Of course, making your own balsamic glaze is completely optional, store-bought works perfectly well too!


1000 grams boneless, skinless, chicken breast, cooked

6 large peaches, sliced

2 cups blackberries

30 grams roasted sunflower seeds

100 grams light goat cheese (optional)

1 large bag spring salad mix

For the balsamic glaze:

1 cup balsamic vinegar

Juice from 1-2 fresh peaches

2 tablespoons honey

1 tablespoon dijon mustard

1 teaspoon garlic paste


Makes 6 Servings:


Heat a small pot or saucepan over medium-high heat. Add the ingredients for the glaze, whisk until well combined and let it come to a boil. For some extra flavour, you can add the peaches that you squeezed the juice from and remove them before serving.

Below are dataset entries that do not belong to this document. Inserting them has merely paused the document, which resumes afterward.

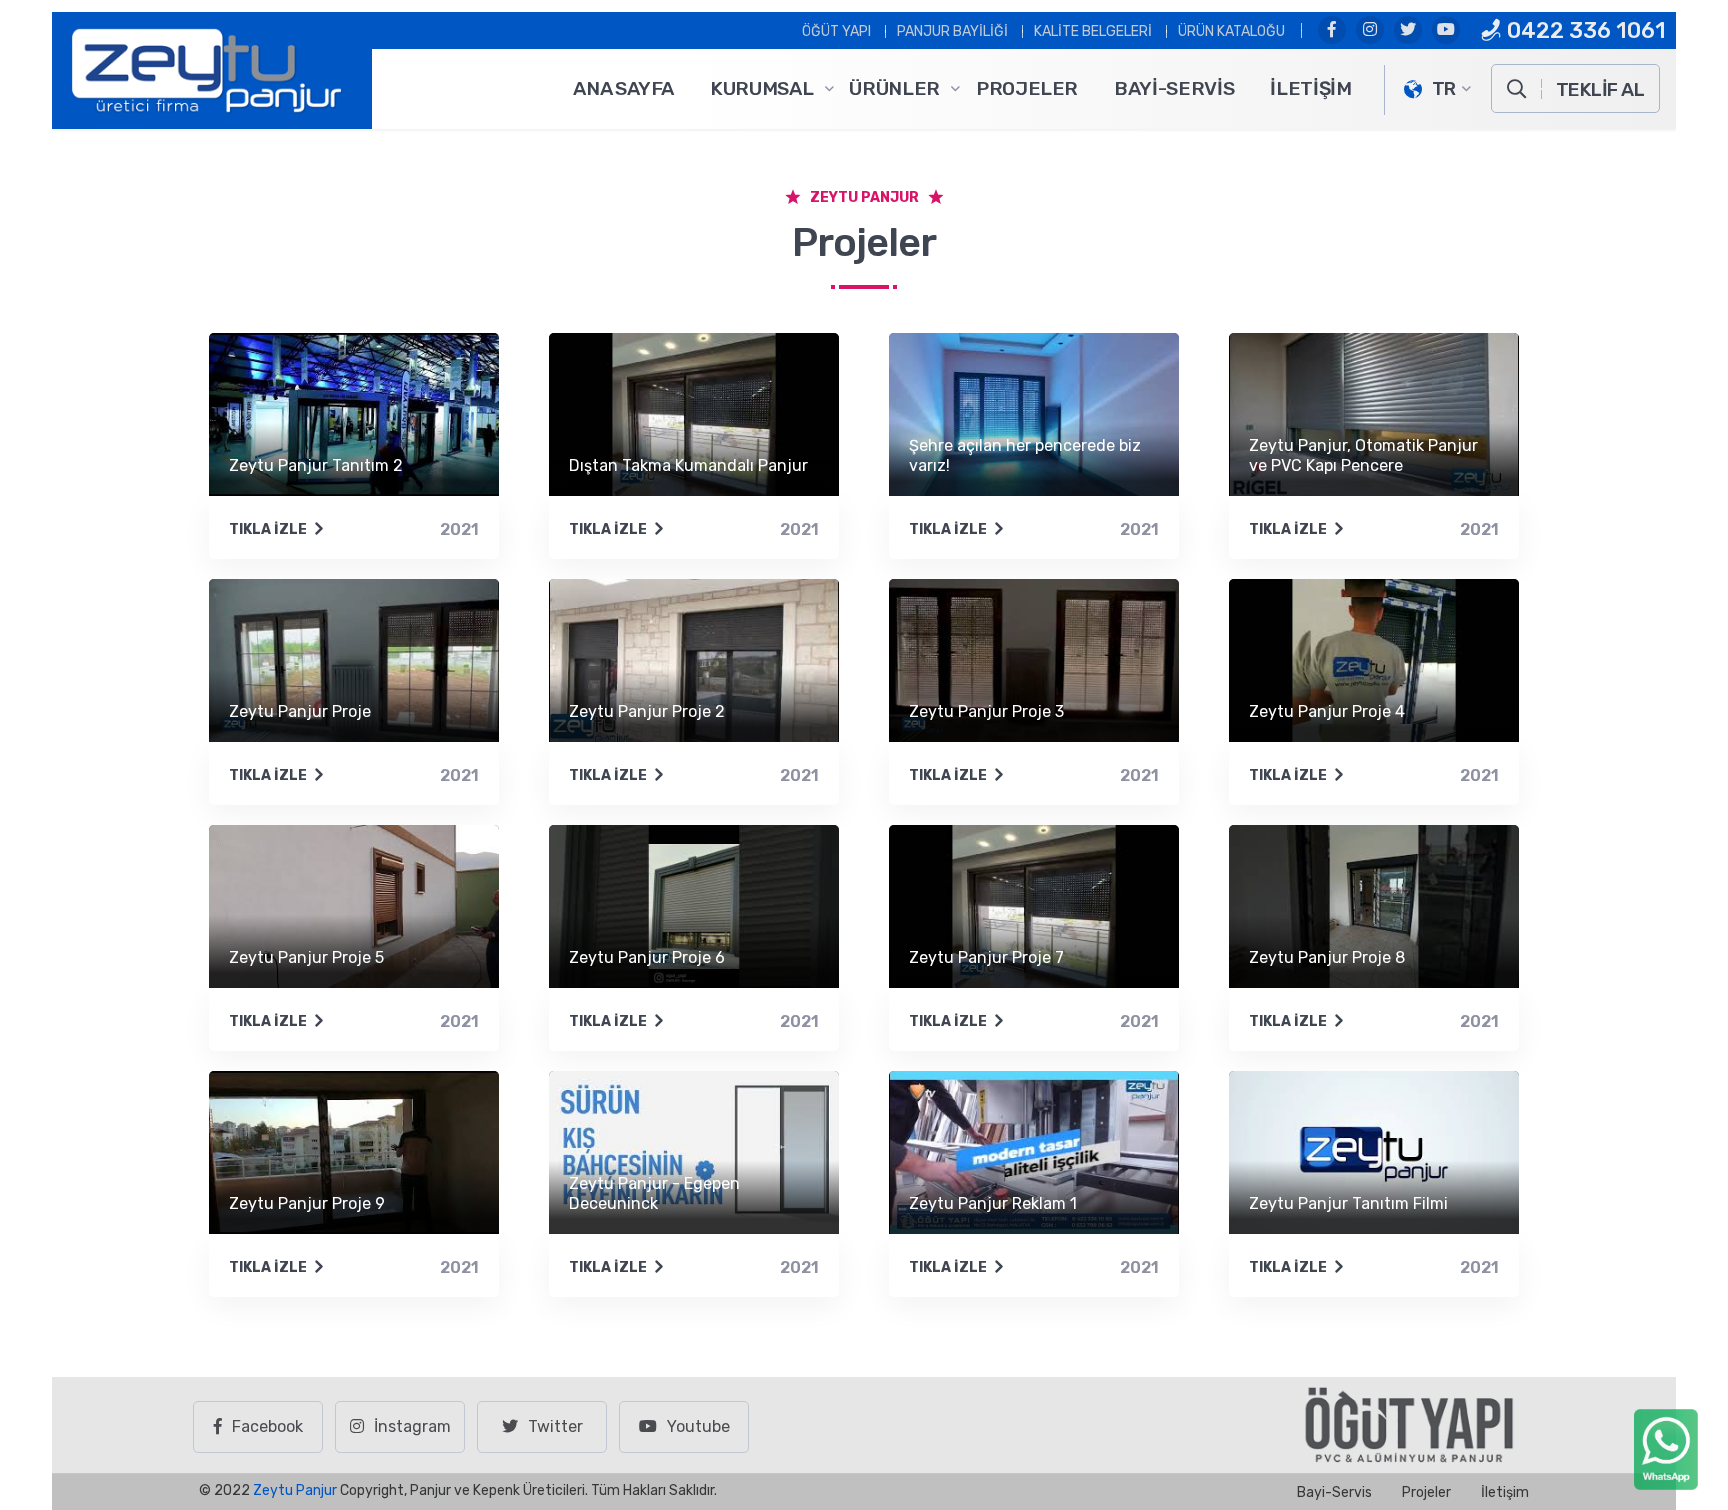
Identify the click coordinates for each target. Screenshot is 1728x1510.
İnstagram (412, 1426)
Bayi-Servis (1174, 88)
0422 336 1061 (1584, 30)
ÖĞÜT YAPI (836, 31)
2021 (459, 529)
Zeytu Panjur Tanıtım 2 (316, 465)
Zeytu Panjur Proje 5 (306, 957)
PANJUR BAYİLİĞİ (952, 31)
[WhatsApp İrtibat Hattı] (1666, 1448)
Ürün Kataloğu (1231, 31)
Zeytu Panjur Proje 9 (307, 1203)
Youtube (698, 1426)
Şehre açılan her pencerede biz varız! (1025, 455)
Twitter (555, 1426)
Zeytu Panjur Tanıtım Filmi (1348, 1203)
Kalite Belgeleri (1093, 31)
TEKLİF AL (1600, 89)
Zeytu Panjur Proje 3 (986, 711)
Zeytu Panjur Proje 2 (647, 711)
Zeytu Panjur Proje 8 (1327, 957)
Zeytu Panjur (295, 1490)
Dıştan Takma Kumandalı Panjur (688, 465)
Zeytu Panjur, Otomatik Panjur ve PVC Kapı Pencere (1363, 455)
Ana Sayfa (623, 88)
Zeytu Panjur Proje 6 (647, 957)
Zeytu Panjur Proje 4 (1327, 711)
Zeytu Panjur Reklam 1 (993, 1203)
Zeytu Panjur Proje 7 (986, 957)
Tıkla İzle (268, 529)
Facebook (267, 1426)
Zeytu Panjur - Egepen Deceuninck (654, 1193)
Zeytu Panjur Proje (300, 711)
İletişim (1310, 88)
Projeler (1027, 88)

Once it comes to a boil, reduce the heat slightly while whisking very frequently to prevent burning. You will slowly see it start to thicken, and the overall volume will start to reduce. Once the sauce is to your desired thickness remove from the heat and pour into a separate container so it can cool. I personally like the sauce to reduce by about half before removing it from the heat, I like mine a little thicker.

Heat a grill pan or barbecue to medium-high heat. If needed, add a small amount of cooking spray. Add the sliced peaches for 2-3 minutes or until they have good grill marks on one side and flip. (If you haven’t already cooked the chicken, the chicken can be cooked at the same time as the peaches and you can chop the chicken afterwards.)

Add the field greens to a large bowl. Add the chopped chicken breast, peaches, blackberries, sunflower seeds and crumble the goat cheese over the top. Top with as much or as little of the cooled balsamic glaze as you like and enjoy! This can be served cooled or with the peaches and chicken still warm.